The 400 Calls on Milwaukee

Located at the end of Wisconsin Street (now Wisconsin Avenue) stood the Chicago & North Western’s train depot. The 207 foot tall Romanesque clock tower made it an instant landmark for city folk and favorite target of Mother Nature’s winter furry when completed in 1899. Designed by Charles Summer Frost, the depot featured a train shed that was tucked below the bluff along the shore of Lake Michigan, making the accompanying hillside a perfect vantage point to sit and watch the activity. Efforts to save this splendid structure as a reminder of hometown railroading failed and in 1968, she succumbed to the wrecking ball in a pile of dust. Rail patrons were then redirected to the new Donald Grieb styled depot on St. Paul Avenue where the C&NW shared a train shed with the Milwaukee Road. Today, auto traffic briefly traverses the old line northbound on Lake Drive and most motorists are oblivious to the fact that they are driving on the ghost rails of trains long gone.

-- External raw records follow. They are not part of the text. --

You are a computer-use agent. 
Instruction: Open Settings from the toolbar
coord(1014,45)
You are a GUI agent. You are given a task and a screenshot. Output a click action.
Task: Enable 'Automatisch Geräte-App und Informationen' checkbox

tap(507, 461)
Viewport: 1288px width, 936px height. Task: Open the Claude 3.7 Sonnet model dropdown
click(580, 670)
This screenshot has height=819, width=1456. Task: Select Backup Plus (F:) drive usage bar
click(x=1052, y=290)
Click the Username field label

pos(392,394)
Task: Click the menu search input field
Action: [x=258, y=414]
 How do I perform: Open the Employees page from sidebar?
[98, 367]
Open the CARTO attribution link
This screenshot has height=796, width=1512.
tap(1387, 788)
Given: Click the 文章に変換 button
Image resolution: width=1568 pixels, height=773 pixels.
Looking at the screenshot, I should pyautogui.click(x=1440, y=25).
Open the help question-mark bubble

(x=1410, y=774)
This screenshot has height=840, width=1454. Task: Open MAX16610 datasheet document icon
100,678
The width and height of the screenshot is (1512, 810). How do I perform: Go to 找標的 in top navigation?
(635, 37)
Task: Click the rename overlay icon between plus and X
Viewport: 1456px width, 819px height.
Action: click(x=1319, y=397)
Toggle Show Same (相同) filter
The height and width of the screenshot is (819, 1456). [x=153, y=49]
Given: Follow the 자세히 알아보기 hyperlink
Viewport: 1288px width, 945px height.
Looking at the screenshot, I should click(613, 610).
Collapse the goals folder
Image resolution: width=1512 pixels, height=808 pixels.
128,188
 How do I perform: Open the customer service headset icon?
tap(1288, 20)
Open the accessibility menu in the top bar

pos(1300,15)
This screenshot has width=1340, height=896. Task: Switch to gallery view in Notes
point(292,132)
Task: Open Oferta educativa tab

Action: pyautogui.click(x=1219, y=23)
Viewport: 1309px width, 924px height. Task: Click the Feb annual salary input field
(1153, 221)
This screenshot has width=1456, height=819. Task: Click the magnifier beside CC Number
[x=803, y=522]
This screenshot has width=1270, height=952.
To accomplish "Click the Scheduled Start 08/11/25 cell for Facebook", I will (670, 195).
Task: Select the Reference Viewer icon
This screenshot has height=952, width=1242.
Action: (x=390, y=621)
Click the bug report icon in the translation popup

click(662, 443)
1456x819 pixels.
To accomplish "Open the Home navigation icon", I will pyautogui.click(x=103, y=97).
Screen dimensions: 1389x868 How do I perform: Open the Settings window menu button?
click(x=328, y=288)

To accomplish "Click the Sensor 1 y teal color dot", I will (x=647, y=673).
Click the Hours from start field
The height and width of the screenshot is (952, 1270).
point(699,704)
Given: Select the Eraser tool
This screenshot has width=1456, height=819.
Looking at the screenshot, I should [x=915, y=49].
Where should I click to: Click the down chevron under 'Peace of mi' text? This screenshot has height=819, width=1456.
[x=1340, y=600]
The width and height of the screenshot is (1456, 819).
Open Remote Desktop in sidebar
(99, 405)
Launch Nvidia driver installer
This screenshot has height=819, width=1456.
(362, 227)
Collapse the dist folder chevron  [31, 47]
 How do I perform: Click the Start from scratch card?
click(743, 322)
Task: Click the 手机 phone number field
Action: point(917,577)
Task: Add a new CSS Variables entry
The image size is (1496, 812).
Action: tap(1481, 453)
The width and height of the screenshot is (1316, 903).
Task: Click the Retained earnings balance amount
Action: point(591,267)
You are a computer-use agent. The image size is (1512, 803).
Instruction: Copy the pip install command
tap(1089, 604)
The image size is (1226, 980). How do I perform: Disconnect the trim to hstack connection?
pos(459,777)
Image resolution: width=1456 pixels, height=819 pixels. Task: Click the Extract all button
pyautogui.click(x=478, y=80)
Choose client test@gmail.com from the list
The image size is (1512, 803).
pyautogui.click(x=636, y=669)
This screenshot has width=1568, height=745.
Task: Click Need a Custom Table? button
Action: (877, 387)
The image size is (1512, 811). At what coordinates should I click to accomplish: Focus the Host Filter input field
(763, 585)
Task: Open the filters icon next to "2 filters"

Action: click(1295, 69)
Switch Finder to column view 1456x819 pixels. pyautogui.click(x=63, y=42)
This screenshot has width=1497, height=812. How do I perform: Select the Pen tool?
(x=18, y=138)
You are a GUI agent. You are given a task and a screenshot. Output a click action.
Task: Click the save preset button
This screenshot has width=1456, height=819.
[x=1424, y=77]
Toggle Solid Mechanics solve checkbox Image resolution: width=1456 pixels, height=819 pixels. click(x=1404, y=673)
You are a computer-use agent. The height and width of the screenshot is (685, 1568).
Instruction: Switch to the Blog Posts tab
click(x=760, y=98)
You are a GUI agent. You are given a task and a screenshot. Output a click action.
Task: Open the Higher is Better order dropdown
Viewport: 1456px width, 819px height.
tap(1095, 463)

On this sunny fall day in the mid 1950’s, before the completion of the War Memorial, the famous 400 calls on the Cream City with a Minneapolis bound streamliner in tow. Intent on keeping her “400 miles in 400 minutes” schedule form Chicago to the Twin Cities, she’ll pause just long enough to detrain patrons and board additional travelers with business in Minneapolis. In the blink of an eye, but not before sounding a few off key notes from her baritone horns, she’ll duck beneath Lincoln Memorial Drive and glide through the suburb of Shorewood where the local police guard the grade crossings from the passing blur of green and yellow.

18 x 24 original acrylic painting was completed in 1999.